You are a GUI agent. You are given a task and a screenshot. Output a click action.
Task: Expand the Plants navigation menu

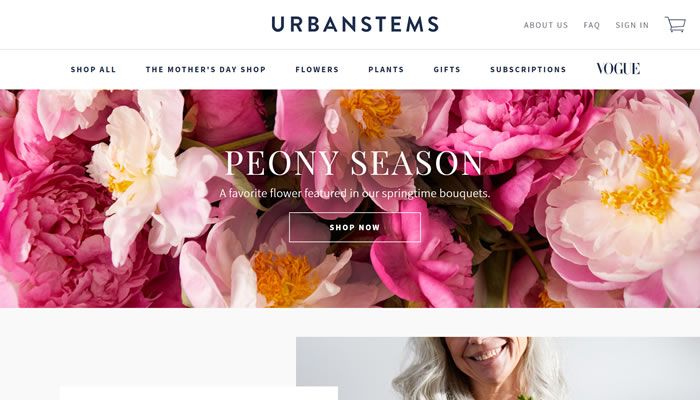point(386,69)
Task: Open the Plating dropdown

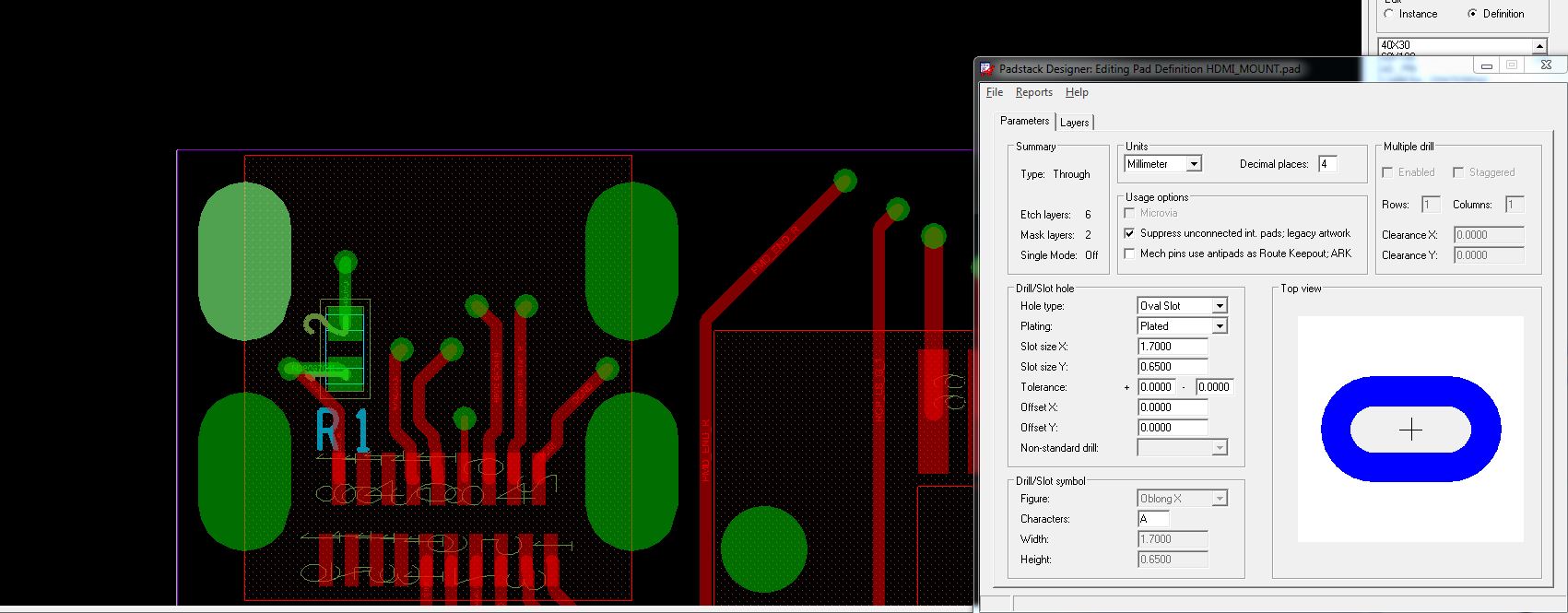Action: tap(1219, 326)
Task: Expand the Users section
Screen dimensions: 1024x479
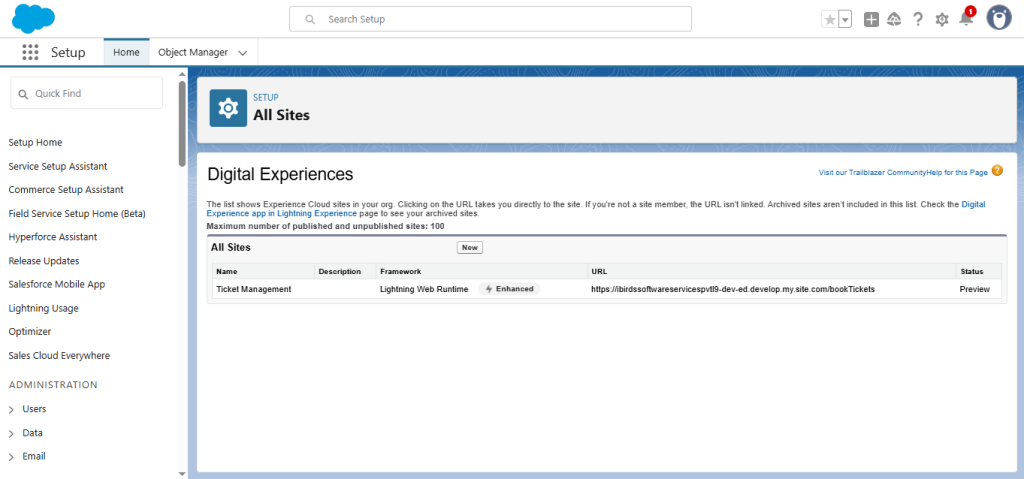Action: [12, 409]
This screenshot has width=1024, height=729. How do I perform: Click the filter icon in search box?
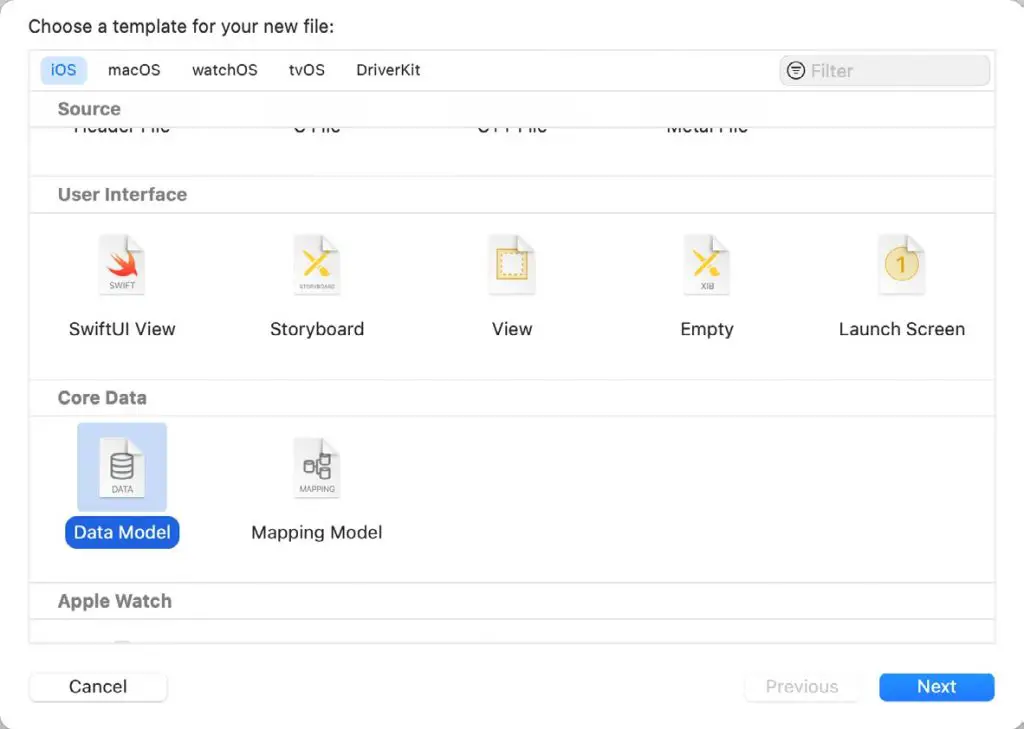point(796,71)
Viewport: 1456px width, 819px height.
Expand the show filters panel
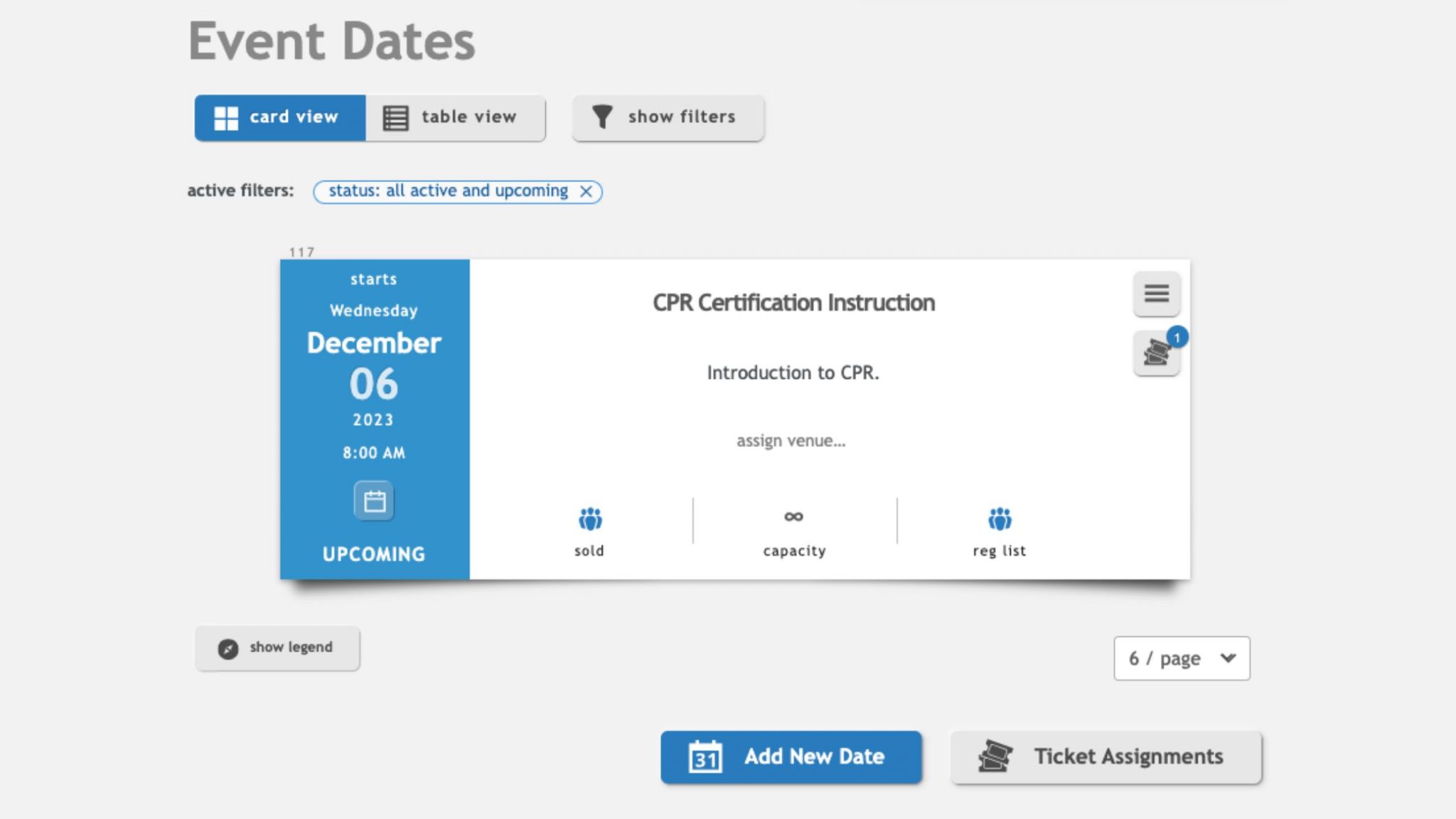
++++++++++
> [WRITTEN REQUEST] Reproduce every line of the records above word for word, omitting the pictures.

> [WRITTEN ANSWER]
You are a GUI agent. You are given a task and a screenshot. Output a click action.
Task: Expand the Plants navigation menu

point(386,69)
Task: Open the Plating dropdown

Action: tap(1219, 326)
Task: Expand the Users section
Screen dimensions: 1024x479
Action: [12, 409]
This screenshot has width=1024, height=729. How do I perform: Click the filter icon in search box?
point(796,71)
Viewport: 1456px width, 819px height.
Expand the show filters panel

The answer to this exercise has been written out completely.